In my previous life I may have been Italian. Why? Something draws me to Italian food, wine, scenery and people. I got my first subscription to La Cucina Italiana yesterday and read it from front to back last evening. The cover picture showed a pasta bowl festive Trenette with Guanciale, Romanesco and Ragusano cheese. I decided if I didn’t have to work tonight I would attempt to make this dish. It turned out amazingly delicious even though I misread one of the steps of the dish. Pasta with fresh broccoli florets, Guanciale (Pancetta), onions, garlic, Italian tomato paste double concentrate, olive oil, capers Parmesan and Ragusano cheese (which I could not find-but a side note said I could substitute Pecorino Romano in place.
I chopped, diced and grated all ingredients necessary for the dish~and prepared everything just before the football game began. I served with Italian Sesame bread sticks. I was surprised how robust the flavor was with such few ingredients. Jake and Lani thought it was delicious as well. This dish could be easily vegetarian, but I do believe the Pancetta added this smokey eliment that penetrated the noodles and sauce.
Recipe calls for 45 minutes cook time and 4-6 servings.
5 cups small broccoli florets
1/4 pound guanciale or pancetta diced into quarter-inch pieces.
2 tablespoons extra virgin olive oil
1 clove garlic gently smashed and peeled
1/3 cup tomato paste double concentrate if available
1 tablespoon capers
1 pound trenette or linguine (I used linguine)

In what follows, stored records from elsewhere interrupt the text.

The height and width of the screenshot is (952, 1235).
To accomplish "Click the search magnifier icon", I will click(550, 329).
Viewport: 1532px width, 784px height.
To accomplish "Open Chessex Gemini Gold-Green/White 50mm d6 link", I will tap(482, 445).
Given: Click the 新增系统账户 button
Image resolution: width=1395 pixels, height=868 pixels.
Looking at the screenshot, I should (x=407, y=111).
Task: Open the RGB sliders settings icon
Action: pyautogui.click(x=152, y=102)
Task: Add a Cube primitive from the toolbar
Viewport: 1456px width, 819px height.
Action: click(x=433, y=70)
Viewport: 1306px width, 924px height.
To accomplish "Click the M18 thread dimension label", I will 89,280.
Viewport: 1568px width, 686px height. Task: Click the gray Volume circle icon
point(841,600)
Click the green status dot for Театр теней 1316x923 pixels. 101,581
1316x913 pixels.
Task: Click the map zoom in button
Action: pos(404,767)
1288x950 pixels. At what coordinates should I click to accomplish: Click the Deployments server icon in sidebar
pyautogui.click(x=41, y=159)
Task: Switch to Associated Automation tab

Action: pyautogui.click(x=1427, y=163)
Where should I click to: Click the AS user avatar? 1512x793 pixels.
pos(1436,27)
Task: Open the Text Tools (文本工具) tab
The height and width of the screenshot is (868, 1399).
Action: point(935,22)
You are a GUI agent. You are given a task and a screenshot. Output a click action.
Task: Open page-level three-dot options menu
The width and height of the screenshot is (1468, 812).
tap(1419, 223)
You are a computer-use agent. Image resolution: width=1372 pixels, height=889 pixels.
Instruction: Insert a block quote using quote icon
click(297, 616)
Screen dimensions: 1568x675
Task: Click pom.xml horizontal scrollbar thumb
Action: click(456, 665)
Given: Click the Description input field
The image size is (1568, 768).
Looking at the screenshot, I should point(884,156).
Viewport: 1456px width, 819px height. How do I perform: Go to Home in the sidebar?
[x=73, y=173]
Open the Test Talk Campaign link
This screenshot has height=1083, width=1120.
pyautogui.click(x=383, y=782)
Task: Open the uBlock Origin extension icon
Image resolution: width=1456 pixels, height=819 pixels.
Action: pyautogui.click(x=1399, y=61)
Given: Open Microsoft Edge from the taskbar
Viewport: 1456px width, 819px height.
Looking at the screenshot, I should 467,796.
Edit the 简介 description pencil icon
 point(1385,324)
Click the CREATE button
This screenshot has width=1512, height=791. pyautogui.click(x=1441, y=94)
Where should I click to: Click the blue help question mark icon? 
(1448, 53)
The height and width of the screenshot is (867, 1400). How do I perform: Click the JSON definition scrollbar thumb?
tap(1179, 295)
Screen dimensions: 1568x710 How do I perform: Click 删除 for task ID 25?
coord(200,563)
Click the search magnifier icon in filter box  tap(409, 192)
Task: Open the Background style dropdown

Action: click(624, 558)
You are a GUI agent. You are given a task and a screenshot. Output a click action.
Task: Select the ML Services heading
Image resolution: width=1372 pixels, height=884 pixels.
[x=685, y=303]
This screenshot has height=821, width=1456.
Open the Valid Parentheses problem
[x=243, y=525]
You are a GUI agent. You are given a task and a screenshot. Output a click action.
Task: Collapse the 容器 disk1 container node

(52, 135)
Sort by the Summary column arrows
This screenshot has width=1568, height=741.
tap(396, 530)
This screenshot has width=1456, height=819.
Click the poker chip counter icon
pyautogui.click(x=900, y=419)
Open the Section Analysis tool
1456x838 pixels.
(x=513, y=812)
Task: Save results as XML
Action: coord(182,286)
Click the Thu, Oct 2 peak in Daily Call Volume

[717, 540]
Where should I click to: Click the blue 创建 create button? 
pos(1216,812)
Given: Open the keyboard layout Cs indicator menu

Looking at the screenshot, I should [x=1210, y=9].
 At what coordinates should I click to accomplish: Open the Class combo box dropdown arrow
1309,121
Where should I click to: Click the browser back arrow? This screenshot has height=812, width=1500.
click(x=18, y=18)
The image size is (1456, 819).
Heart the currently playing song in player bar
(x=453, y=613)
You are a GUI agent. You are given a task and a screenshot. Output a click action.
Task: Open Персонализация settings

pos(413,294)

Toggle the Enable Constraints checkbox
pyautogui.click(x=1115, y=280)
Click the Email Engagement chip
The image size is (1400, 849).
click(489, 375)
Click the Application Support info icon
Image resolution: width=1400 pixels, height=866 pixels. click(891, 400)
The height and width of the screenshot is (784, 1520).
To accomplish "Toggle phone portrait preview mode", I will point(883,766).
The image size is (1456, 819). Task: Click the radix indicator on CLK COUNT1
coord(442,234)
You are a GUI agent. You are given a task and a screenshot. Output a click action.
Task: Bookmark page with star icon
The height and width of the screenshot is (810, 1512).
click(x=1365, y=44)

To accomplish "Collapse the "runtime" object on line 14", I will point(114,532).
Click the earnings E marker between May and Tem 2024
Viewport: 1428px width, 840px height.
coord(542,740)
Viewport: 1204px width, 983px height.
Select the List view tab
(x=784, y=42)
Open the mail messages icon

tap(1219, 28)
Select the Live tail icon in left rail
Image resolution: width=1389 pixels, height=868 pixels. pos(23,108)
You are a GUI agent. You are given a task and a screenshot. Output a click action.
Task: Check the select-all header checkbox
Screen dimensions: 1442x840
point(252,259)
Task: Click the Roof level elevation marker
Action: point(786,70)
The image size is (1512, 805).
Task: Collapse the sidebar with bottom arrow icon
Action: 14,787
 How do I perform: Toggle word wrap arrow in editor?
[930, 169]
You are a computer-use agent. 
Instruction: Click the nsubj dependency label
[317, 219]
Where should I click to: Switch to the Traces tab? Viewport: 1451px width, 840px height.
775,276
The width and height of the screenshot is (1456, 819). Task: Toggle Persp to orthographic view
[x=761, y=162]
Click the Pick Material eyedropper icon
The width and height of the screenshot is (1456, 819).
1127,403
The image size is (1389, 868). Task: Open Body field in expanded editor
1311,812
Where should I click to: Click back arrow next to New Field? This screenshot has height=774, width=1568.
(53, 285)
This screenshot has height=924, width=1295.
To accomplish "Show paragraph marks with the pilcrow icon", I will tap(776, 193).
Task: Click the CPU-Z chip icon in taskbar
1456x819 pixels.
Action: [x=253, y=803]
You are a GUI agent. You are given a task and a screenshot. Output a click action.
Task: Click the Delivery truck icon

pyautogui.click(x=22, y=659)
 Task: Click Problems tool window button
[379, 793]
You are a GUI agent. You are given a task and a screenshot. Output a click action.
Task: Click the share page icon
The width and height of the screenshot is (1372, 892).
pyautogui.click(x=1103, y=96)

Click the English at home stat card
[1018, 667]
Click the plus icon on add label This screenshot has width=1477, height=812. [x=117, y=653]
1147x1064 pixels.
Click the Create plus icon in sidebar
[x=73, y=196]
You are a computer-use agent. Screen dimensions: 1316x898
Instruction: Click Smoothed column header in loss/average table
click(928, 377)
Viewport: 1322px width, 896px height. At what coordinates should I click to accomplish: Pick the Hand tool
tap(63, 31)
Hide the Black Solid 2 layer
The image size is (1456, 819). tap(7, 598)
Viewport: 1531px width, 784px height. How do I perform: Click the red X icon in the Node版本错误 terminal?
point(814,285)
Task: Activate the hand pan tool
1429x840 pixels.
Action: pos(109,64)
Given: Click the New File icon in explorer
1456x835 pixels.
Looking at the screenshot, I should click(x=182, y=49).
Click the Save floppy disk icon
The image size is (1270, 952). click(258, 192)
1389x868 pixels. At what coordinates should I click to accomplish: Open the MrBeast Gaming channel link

3/4 cup freshly grated parmigiano-reggiano
1 tablespoon flat leaf parsley
3/4 cup ragusano cheese (pecorino romano maybe substituted)
In a large pot of boiling salted water cook broccoli florets until tender (about 7 minutes) Using a slotted spoon or small colander transfer the brocoli out into a bowl and cover-save broccoli water. In a large pan combine pancetta, oil and garlic; cook over medium high heat until the edges of pancetta turn brown. Add onions and pinch of salt cook stirring occasionally for one minute; reduce heat, cover and cook 5 more minutes; add tomato paste, capers and 1 1/4 cup of broccoli water; reduce heat to low, cover, for about five minutes until onion is crisp-tender then remove from heat. Return water you cooked broccoli in and add linguine; cook until pasta is al dente, drain and transfer to serving bowl; then add sauce, parmigiano-reggiano and flat leaf parsley-toss lightly, add broccoli and toss lightly and top with pecorino cheese. Serve.